Please pick out every line below that contains the string "Instruction", matching its capitalization exactly, and copy each one.

[Records excerpted from a collection]

════════════════

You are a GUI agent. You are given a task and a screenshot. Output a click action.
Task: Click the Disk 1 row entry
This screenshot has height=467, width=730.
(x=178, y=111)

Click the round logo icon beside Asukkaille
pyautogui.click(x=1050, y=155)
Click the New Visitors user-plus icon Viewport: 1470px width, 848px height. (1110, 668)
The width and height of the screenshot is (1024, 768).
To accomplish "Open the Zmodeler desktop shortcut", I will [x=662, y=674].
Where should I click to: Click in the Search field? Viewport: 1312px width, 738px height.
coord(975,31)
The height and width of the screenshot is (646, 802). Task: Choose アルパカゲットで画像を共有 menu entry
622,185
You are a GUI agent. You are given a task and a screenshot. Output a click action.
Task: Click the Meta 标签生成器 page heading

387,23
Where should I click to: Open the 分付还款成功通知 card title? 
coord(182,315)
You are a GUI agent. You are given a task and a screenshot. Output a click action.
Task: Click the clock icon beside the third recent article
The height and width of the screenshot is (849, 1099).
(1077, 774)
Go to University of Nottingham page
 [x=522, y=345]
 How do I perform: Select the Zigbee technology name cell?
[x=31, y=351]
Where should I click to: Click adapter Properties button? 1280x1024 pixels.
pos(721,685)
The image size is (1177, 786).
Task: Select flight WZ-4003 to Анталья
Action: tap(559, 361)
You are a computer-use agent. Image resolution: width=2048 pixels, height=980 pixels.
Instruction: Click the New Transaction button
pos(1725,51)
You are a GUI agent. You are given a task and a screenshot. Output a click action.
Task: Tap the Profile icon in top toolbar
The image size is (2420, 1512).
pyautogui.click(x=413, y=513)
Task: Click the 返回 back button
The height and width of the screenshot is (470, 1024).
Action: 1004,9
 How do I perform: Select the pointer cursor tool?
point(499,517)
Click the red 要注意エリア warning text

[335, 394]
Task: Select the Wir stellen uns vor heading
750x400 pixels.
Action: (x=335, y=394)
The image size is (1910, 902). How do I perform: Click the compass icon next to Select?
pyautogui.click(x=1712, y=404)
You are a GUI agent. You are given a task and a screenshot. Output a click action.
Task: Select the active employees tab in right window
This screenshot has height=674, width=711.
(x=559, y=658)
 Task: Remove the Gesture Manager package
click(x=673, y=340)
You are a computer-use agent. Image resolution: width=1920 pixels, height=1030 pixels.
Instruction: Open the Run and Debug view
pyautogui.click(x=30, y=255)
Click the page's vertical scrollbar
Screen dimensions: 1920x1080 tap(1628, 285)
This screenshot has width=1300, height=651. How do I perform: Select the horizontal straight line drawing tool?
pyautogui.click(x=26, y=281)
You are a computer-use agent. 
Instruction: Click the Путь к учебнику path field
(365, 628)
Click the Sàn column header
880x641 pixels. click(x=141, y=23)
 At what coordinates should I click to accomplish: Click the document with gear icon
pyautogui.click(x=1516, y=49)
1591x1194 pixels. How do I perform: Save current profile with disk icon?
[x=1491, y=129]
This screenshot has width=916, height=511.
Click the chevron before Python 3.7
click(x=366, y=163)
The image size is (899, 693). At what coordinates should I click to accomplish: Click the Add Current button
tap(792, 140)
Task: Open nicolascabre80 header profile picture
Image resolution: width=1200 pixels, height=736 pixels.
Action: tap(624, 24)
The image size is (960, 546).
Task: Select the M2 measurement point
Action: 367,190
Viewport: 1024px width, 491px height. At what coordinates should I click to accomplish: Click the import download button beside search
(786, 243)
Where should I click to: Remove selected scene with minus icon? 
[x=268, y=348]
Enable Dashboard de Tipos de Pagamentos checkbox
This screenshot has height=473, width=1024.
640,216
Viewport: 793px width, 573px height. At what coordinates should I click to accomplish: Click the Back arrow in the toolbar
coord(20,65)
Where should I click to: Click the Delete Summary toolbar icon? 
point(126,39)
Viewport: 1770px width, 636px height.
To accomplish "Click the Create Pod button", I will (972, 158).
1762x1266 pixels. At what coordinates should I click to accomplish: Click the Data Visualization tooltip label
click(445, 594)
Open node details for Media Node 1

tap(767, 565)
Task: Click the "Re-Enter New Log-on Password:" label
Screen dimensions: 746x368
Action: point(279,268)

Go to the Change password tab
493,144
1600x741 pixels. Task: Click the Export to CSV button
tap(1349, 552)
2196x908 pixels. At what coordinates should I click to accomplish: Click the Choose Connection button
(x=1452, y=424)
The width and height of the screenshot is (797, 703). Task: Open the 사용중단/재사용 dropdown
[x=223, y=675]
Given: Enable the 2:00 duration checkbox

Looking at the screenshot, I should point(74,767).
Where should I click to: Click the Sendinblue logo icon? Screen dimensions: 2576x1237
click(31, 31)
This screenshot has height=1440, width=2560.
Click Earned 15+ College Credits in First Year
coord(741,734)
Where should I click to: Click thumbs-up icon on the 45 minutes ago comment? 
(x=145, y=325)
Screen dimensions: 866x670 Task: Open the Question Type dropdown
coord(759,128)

════════════════

> **Solution for this task**
Instruction: Click the New Transaction button
Instruction: Open the Run and Debug view
Instruction: Click the Путь к учебнику path field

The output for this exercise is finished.